Impaired holistic processing of facial recognition in patients with mild Alzheimer's disease
Aging, Dementia, and Behavioral Neurology
P7 - Poster Session 7 (5:30 PM-6:30 PM)
10-006

Our study investigates the facial recognition of patients with Alzheimer's disease and whether there is impairment in the neural pathway of holistic processing of facial recognition through a composite facial task.

Difficulty of facial recognition is one of the presentations of Alzheimer's disease. Previous studies focused on the recognition of facial expression, famous faces or familial faces. Another study showed a reduced face inversion effect. However, whether holistic processing of facial recognition is impaired is less investigated.

We recruited 11 patients with mild Alzheimer's disease (Clinical dementia rating 0.5~1) and 18 age, sex and education-matched control. We retrieved faces from Taiwan corpora of Chinese emotions and relevant psychophysiological data and removed hair and facial hair with digital technique. We made composite faces with neutral facial expression and asked participants to decide if the upper half of two simultaneously presented faces were the same (Composite facial task). The same tests were done with upside down alignment faces. A cognitive battery was performed. We compared the correct rate of both groups and correlated it with other cognitive tests.

::::

• Your instructions
In the abstract on facial recognition in Alzheimer's disease, where did the researchers get the faces they used?

• Extracted material
::::

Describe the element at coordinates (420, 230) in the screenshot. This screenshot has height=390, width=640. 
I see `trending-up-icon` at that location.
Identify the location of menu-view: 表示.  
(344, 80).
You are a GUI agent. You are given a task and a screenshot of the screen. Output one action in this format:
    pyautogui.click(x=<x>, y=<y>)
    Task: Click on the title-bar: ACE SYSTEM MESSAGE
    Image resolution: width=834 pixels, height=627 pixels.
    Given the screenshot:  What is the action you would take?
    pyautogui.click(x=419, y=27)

::::

• Expected answer
From the Taiwan corpora of Chinese emotions and relevant psychophysiological data.